Using an Alternate Background Texture as an Environment Material
In order to reduce the resources used by the graphics card , a high-dynamic range, average resolution (typically 1024×512 pixels) environment may be coupled with a low-dynamic range, high-resolution (4096×2048 pixels) texture instead of using a high-dynamic range, high-resolution environment.
This modification applies to an environmental material. The most common use of this material is to create in Shaper a Hemisphere primitive enveloping the whole scene (typically with a diameter of 5 to 10 meters), and applying the environment material on it in Matter.
To couple a high-dynamic range, average-resolution environment to a low-dynamic range, high-resolution texture, the following steps must be performed:
In Matter, import an HDR or EXR file of reasonable resolution (1024×512 or 2048×1024) and apply it to the product.
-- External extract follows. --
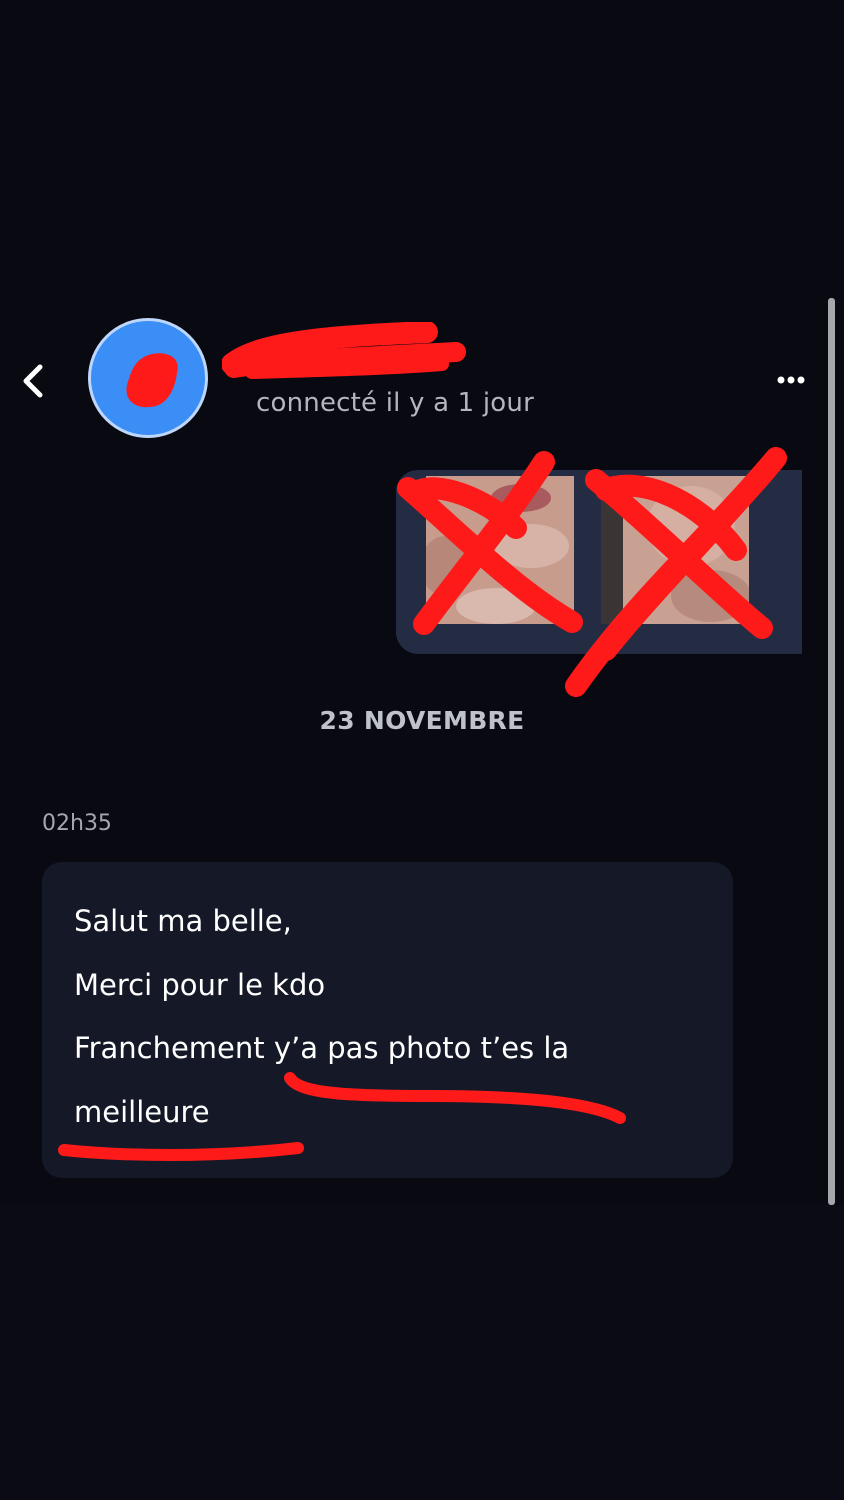 This screenshot has width=844, height=1500. I want to click on more-dots-icon, so click(791, 380).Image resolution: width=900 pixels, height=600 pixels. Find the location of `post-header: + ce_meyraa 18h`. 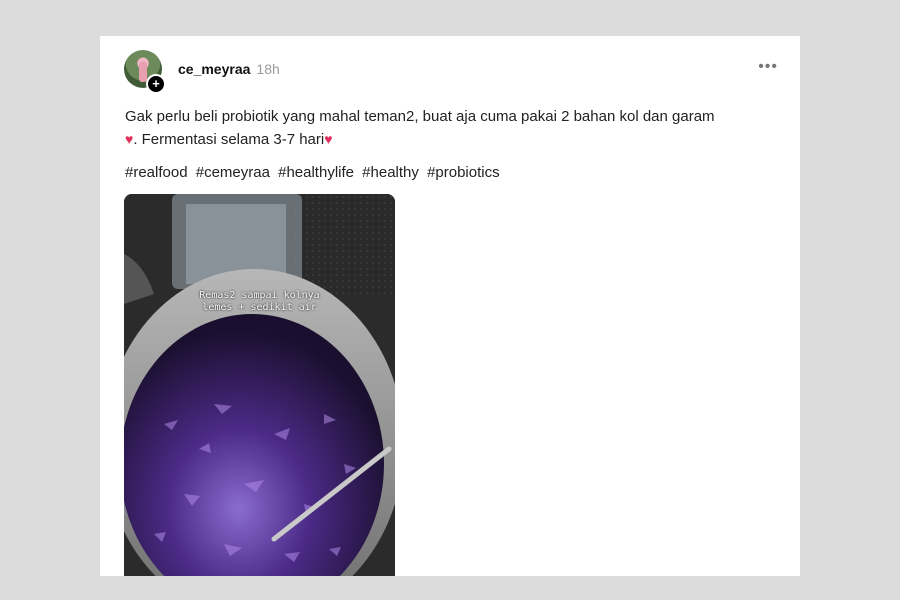

post-header: + ce_meyraa 18h is located at coordinates (202, 72).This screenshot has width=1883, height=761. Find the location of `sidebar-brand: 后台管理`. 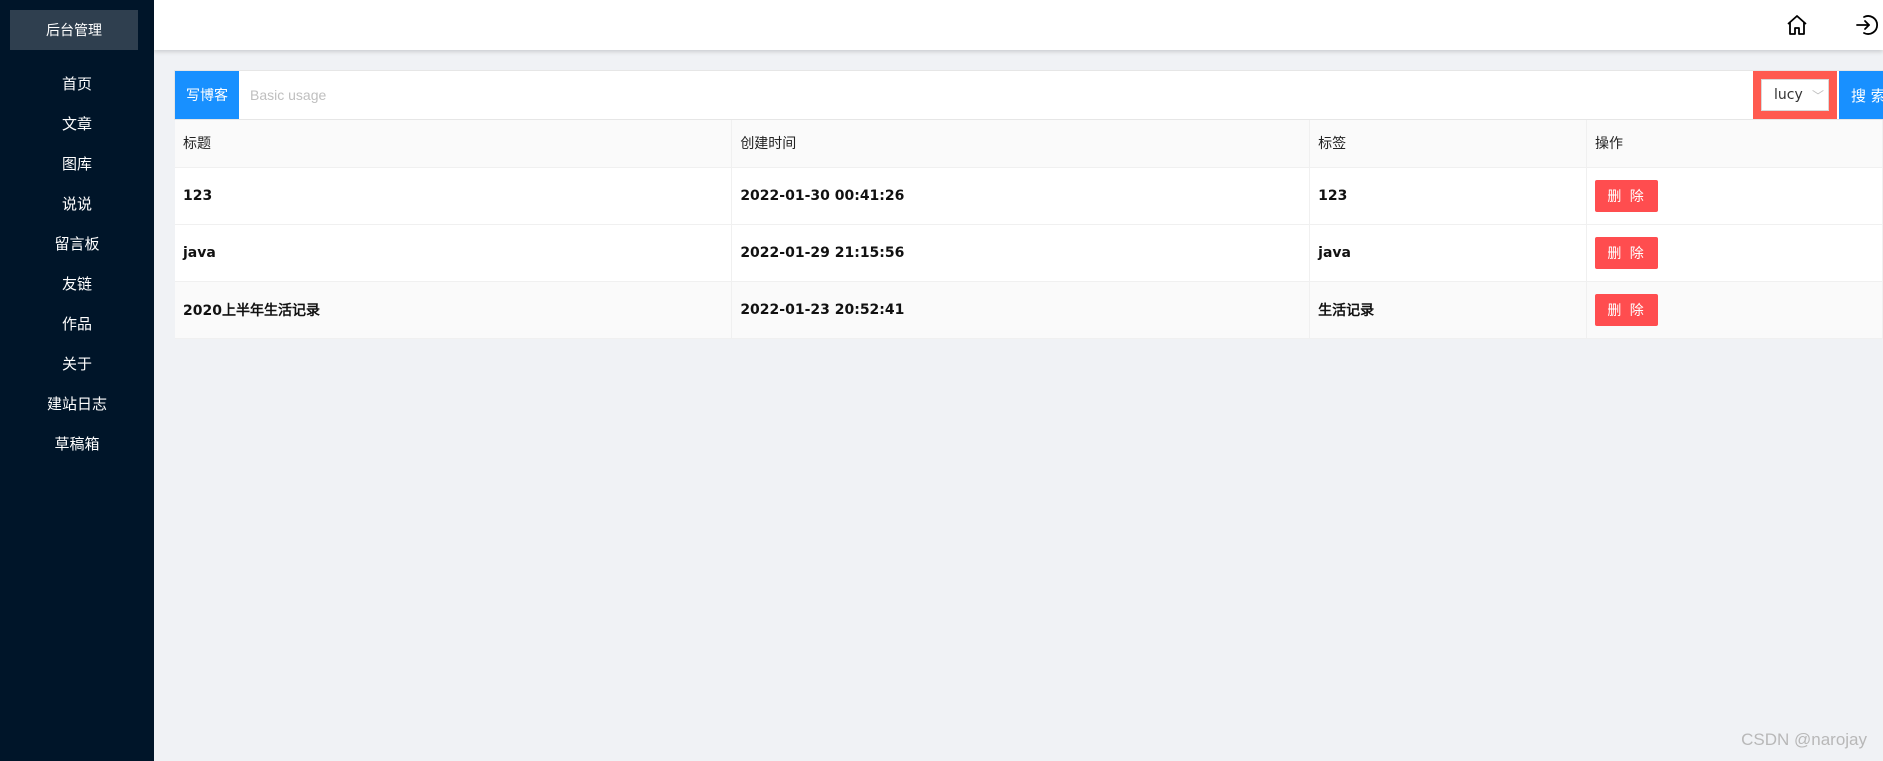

Open the Environment Properties Editor for this environment. The Background box indicates that no alternate background texture has been defined.
Select a texture with a higher resolution in a low dynamic range format (JPG, PNG…) and couple it with the active environment by drag-and-drop onto the None button in the Alternative Background Map box. The texture is automatically applied to the environment material. The filename replaces the mention None.
Tip
The environment and the texture chosen must be in the same format, which means they must use the same projection (Longitude-Latitude, Angular or Vertical cross). In general, the most appropriate texture is a version of the environment on which a tone mapping is applied and used as an omnidirectional plate.
The Alternative Background Map has the following functions:
The button is for deleting the active alternative background texture.
Clicking on the button tagged None or the name of the file defined as an alternative background texture opens the Matter sidebar's texture library and selects the texture associated with the background chosen.